The snake at Echuca was the biggest Ms Corby has seen this season, and had been seen at the courts before youngsters were due to arrive to use them.
That job involved removing an access panel to the big light pole, and then gently prodding the snake with a stick to get it to move out of the wiring area.
Ms Corby also had to get a red-bellied black snake out of a can after its head had become stuck near Rushworth.
“If nobody found that it would have perished,” she said.
As it was, the snake was okay and was able to be released back into the bush.
Ms Corby said she had had a “mixed bag” of snakes this year because there had been a lot of spring rains.
“When it’s dry, you get mainly brown snakes,” she said.
“Tigers and red-bellied blacks are a marshy snake.
“You see tigers more around channels and water.”
Ms Corby said if people came across a snake in their backyard, they should not panic.
Her advice is that if the snake is within about a metre away, people should stand still.
“If it hasn’t taken off, freeze and become part of the environment. A snake is not scared of trees or a bush,” she said.
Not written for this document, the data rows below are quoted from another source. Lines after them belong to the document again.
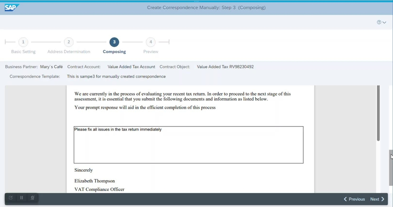The width and height of the screenshot is (393, 207).
Task: Click step 1 circle for Basic Setting
Action: pyautogui.click(x=23, y=42)
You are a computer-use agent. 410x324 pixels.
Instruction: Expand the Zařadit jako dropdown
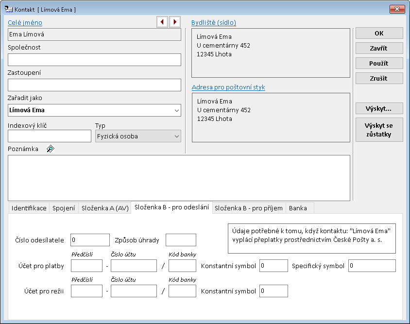tap(175, 110)

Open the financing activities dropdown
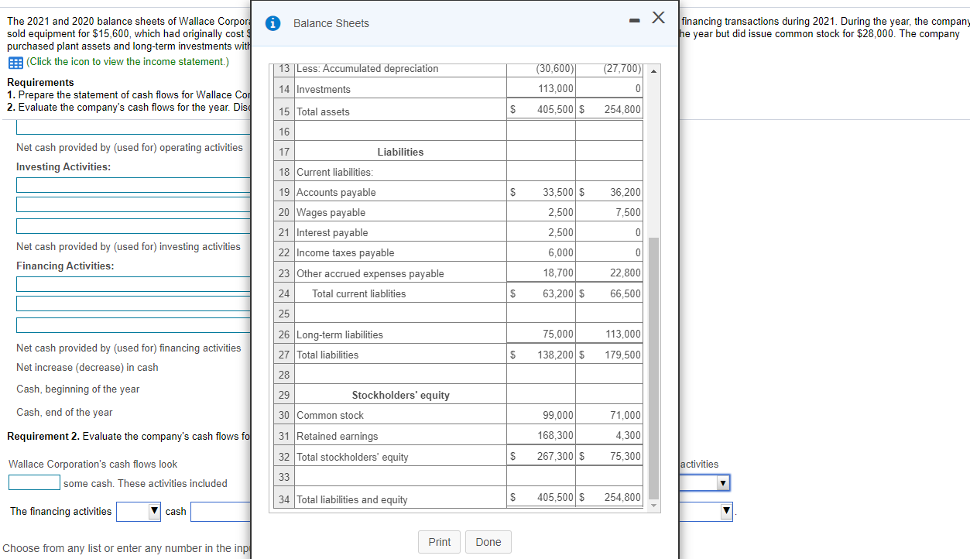coord(138,511)
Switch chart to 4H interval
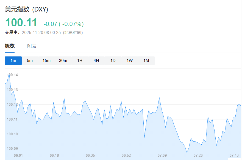242x160 pixels. [x=96, y=61]
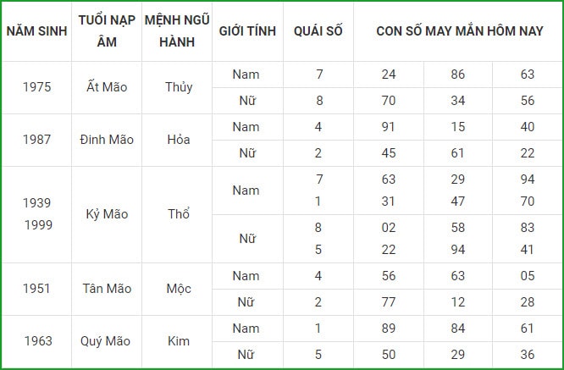
Task: Click the Đinh Mão cell
Action: 107,140
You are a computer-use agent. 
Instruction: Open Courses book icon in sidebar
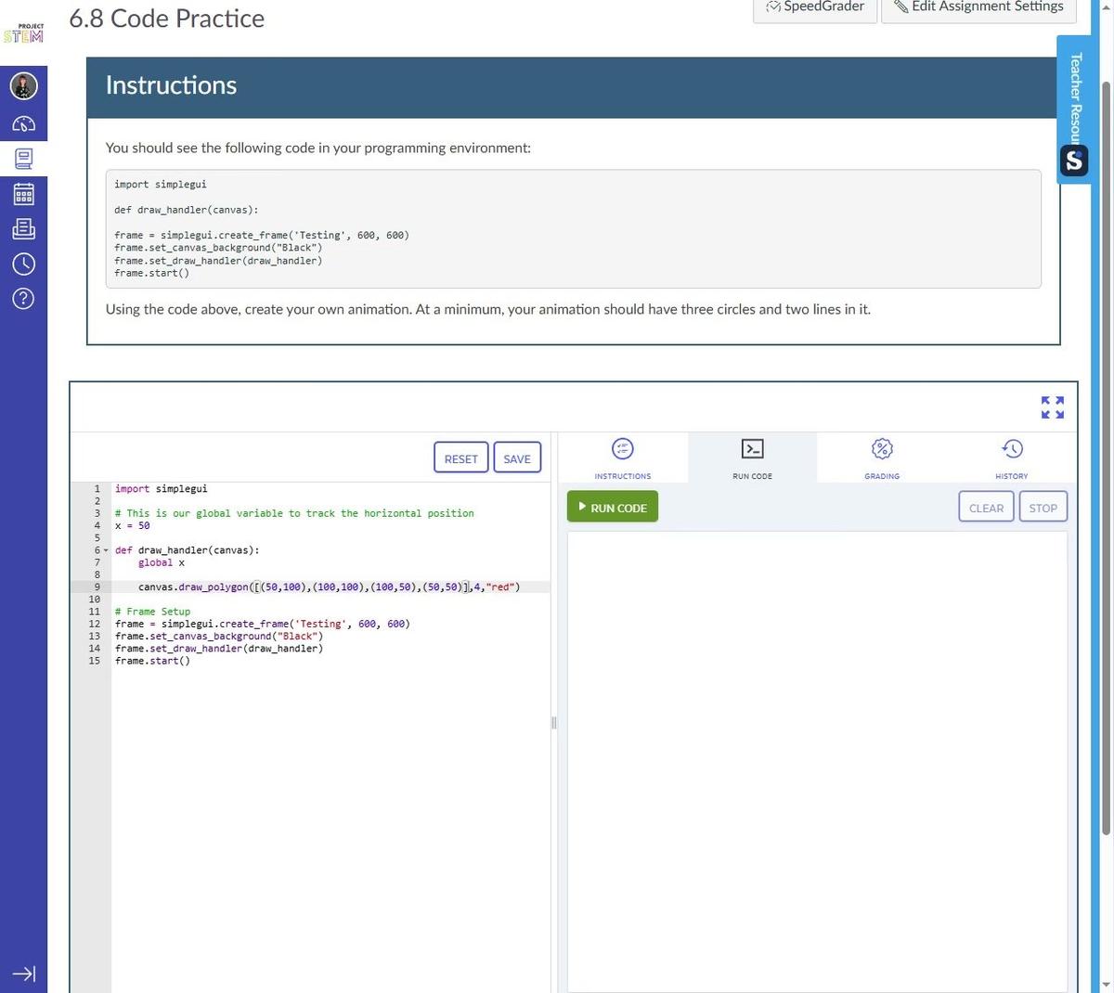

“Let it perceive you as an inanimate object.”
Once it is about six metres away, you can then safely walk backwards and go and call for help, she said.
Ms Corby said, however, that it was important to always leave a snake a path to exit.
When people were out walking in bush areas at this time of year, Ms Corby suggested they made sure they kept an eye out in front of them for snakes.
“If you are watching in front, you will see a snake before you get to it,” she said.
“Prevention is better than cure.”
If a snake is still and is sunning itself, Ms Corby said people should walk around it.
However, if it is moving across a path, they should stop and let it go, making sure it had a clear exit, she said.
“You don’t need to be afraid of a snake,” she said.
“It’s not an aggressor. It’s a coward. The only time a snake will defend itself is if you back it into a corner.”
She warned snakes could be anywhere around bush or water, properties that back onto empty lots, vacant paddocks, or orchards.
Ms Corby also warned that snakes were generally spotted in the cooler parts of the day - in the evenings, around 6pm or 7pm, and also in the mornings around 7am.
They were not on the move in the middle of the day as it was too hot for them, she said.
Another misconception Ms Corby said a lot of people had about snakes was if they saw a baby snake, that there would be parents nearby.
This was simply not true, Ms Corby said.
“Browns don’t see their babies. They lay eggs and are gone,” she said.
“Tigers lay in sacks and they leave before they come out.”